To say I felt silly and stupid is an understatement.

Finally meeting my official public affairs escort, as I couldn’t be trusted alone in the halls, my heels echoed across the glossy floors. My blonde hair, carefully curled and likely leading to my late arrival, cascaded my shoulders like an extra thumb as I clanked through a sea of high and tights and slickly-coiffed buns. My cheeks burned red hot as I felt out of place among the refined generals and noncommissioned officers around me.

A later meeting didn’t help.

When a decorated Marine shook my hand without introduction, I asked him, “And remind me who you are, sir?”

It was the Sergeant Major of the Marine Corps—the highest enlisted Marine. And I had just called him sir.

I was horrified.

Growing up, my dad had taught me to call every man sir. I felt confident in my respectful intentions. But, I also knew very well that enlisted service members often do not like, and sometimes detest, being called sir or ma’am.

For the next three years, I tried to convince myself it was okay. And, luckily, eventually, it was okay. When I finally met that same Marine for an exclusive interview nearly three years later, I was anxious—not for the interview, but for the fact he maybe still remembered.
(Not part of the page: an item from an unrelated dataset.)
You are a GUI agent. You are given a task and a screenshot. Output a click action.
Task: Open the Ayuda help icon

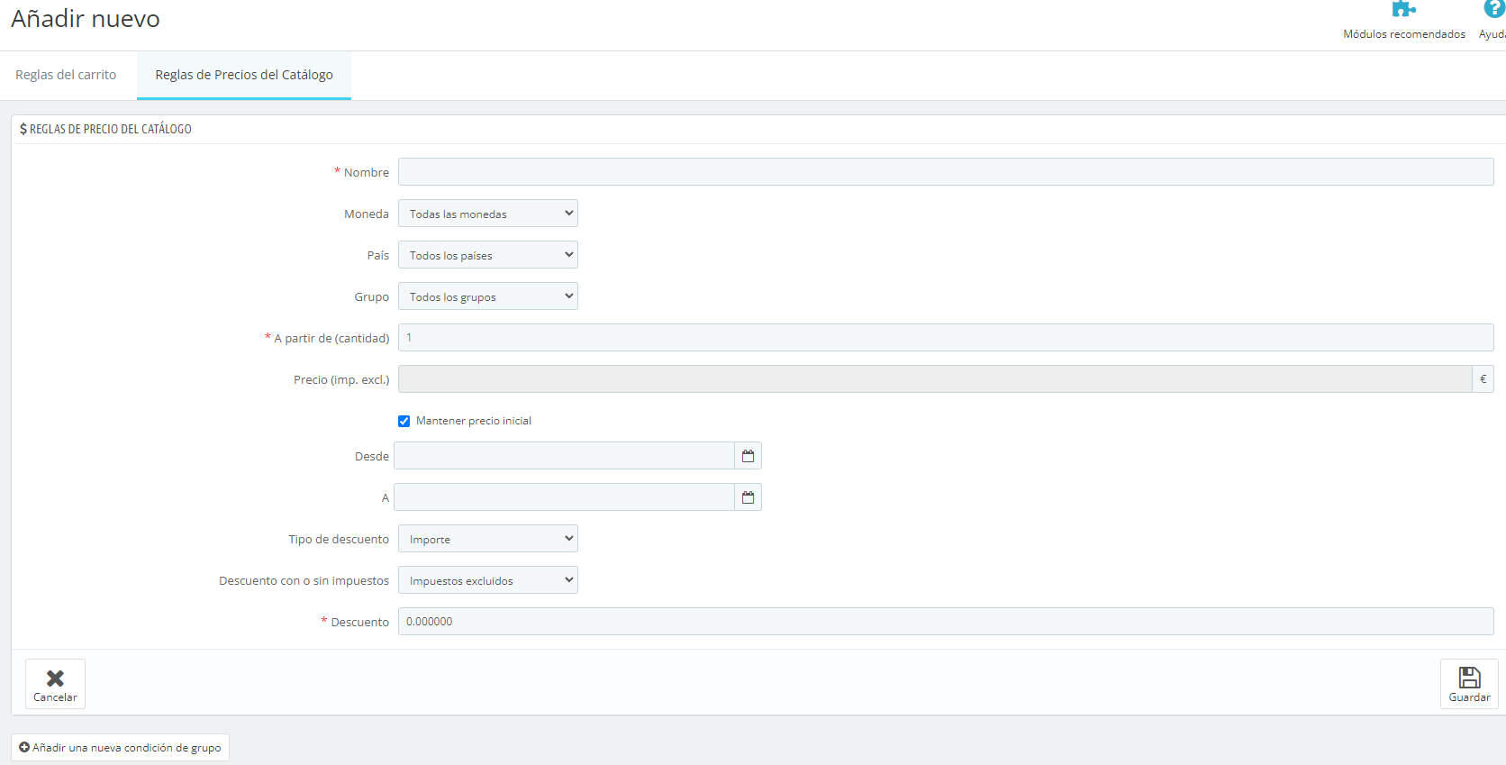click(1493, 9)
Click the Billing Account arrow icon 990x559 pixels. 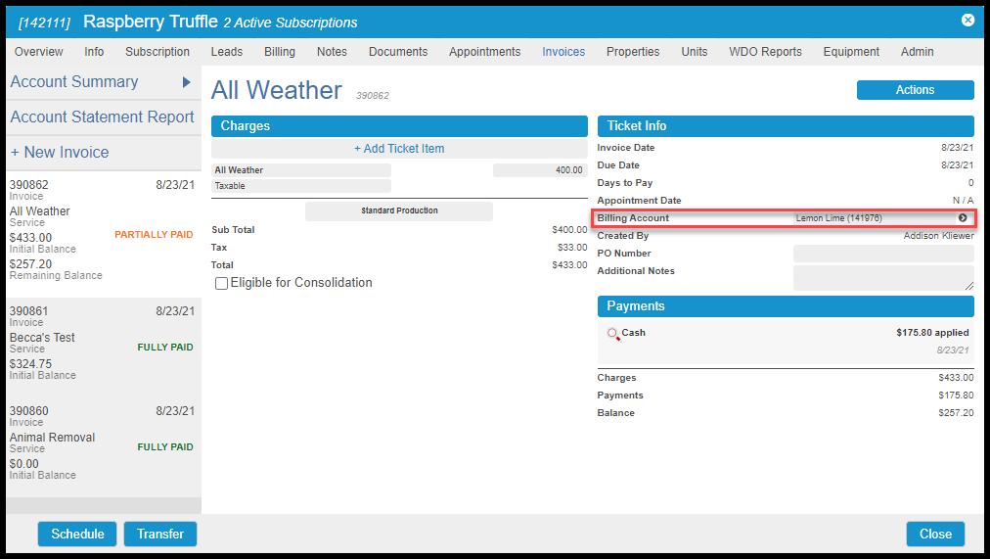[x=963, y=218]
The plan was to ignore it, always my intent in embarrassing situations. But, in my true fashion, I blurted it out as soon as we took a seat. He very much remembered. Instead of being displeased though, he was kind. He had been raised with Southern manners, and had been surprised, not offended, by my gesture. It gave us a cordial starting point to an excellent interview.

One of my most embarrassing professional moments—one I sat with for three years—actually had given me an opportunity to connect with this important Marine on a human level. My flop had allowed me to know who he was and the work he was doing in a unique way, and gain trust and access for future important stories.
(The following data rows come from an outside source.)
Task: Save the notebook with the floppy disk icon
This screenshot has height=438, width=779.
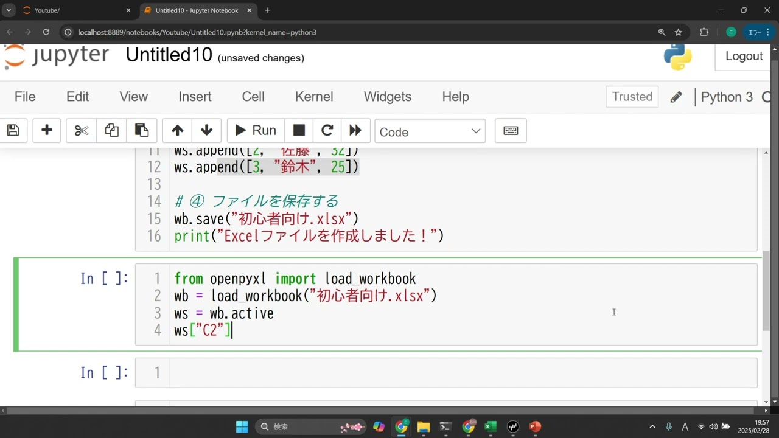Action: [x=13, y=131]
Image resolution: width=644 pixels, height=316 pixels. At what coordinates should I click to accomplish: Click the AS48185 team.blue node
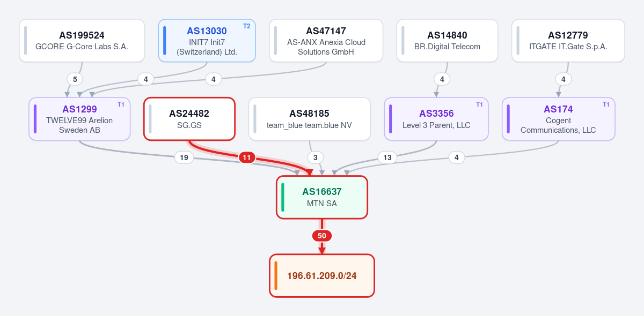310,119
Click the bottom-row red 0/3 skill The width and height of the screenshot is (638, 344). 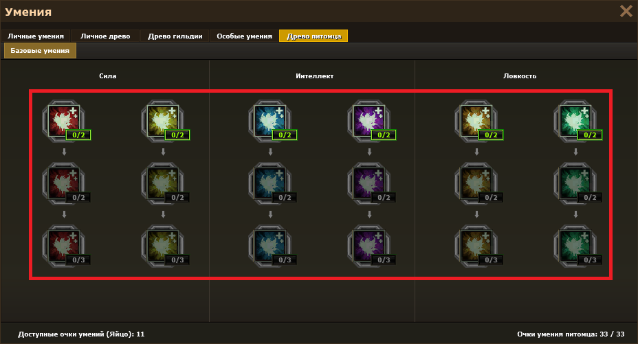64,246
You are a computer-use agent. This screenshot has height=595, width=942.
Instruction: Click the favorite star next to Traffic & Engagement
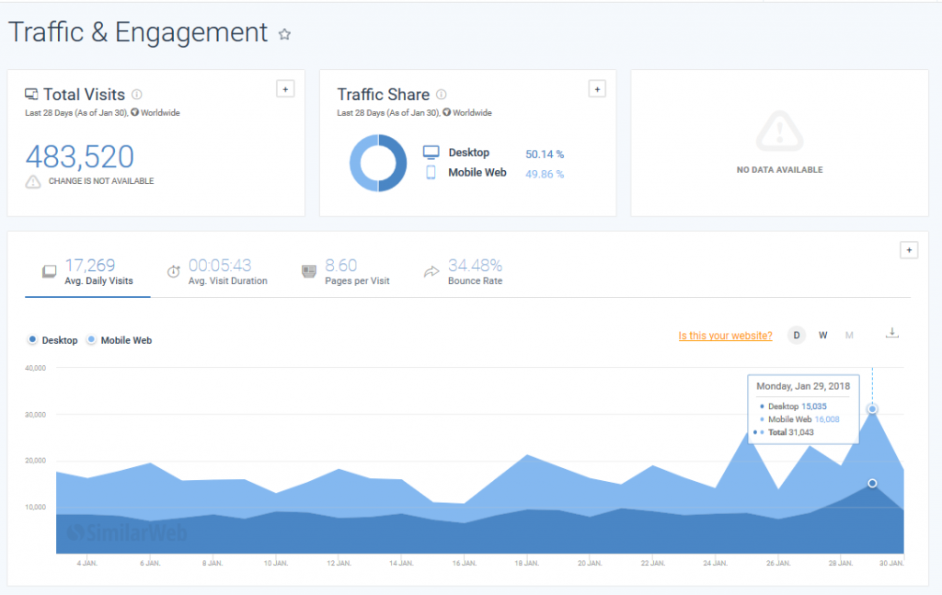click(284, 35)
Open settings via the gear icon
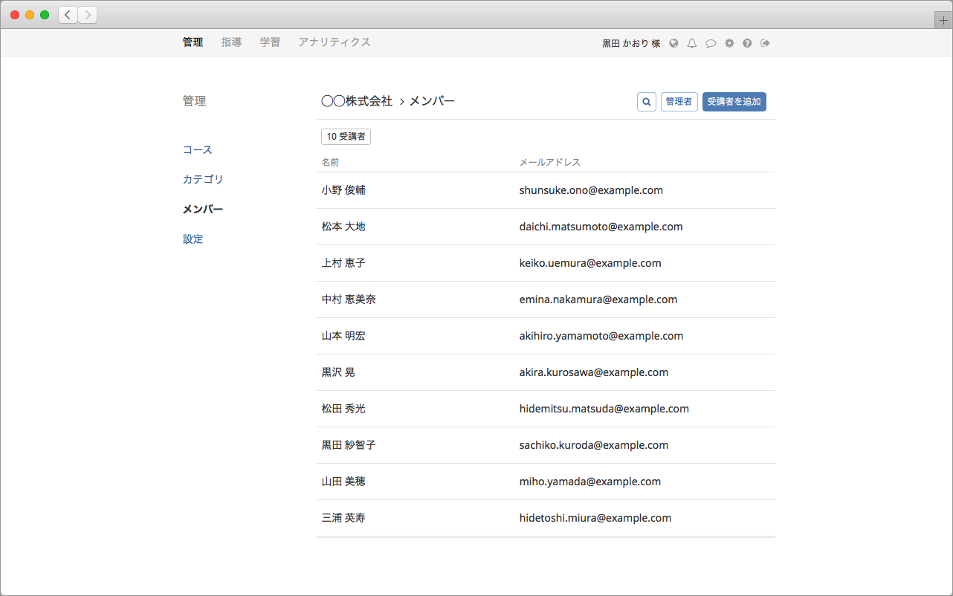The image size is (953, 596). coord(729,43)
Now every time I see him at an event, I call him, “sir.”

***

Over the years I have helped build our Marine Corps Times brand to maybe its best place yet—increasing our traffic, rebuilding our reputation, breaking exclusive news, and leading a team of phenomenal reporters—always while asking outsider questions and being myself.
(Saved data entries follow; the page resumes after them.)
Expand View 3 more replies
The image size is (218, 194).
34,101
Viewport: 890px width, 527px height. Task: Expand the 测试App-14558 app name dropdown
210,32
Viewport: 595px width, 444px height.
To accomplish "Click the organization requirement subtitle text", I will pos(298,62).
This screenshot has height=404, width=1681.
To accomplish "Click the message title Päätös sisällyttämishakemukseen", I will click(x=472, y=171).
Learning to navigate the military community has been difficult and humbling. But, I also have learned there’s something special outsiders can bring to a conversation. It’s not necessarily because an outsider is special—but more so that an outsider is a minority. And minorities often have unaccompanied perspectives from the majority.

When military journalist Natalie Gross and I started The Spouse Angle, a podcast and news brand for military spouses and their families, we both felt like imposters.

We’ve made it very clear neither of us are military spouses (though we both greatly admire our “retired” military spouse mothers). We simply saw a journalistic need we wanted to fill in a new way. With thousands of podcast downloads each month and guests waitlisted to be on the show, I think others are appreciating our tactics.

After many fumbles, I now have confidence and a place of my own in military circles. But I always want to retain some outsider-ness. I never want to get to a point where I’m so comfortable I forget to ask the right questions. Or that I think I know enough that I become stagnant.

People can scoff at outsiders. They can make them feel small, unwelcome—or leave nasty social media comments. But if you can persevere past that, you realize people also can relate to the outsider, connecting in a way no one else could.

While I’m still sometimes tempted to follow the military path of my family, my own path has served me well. I don’t get to wear a sharp uniform or accomplish heroic combat feats, but I am trying to support our country by being a megaphone for the needs, problems, and incredible stories of our United States service members and their loved ones.

I’ve never pulled 9G’s in an airplane and probably never will, but when things get tough I remind myself that I’m a 9G girl. I have fighter pilot blood running through my veins.

While my role may look different, I belong here. I am strong and can get through anything. And maybe I can bring an important outsider voice to the table with me.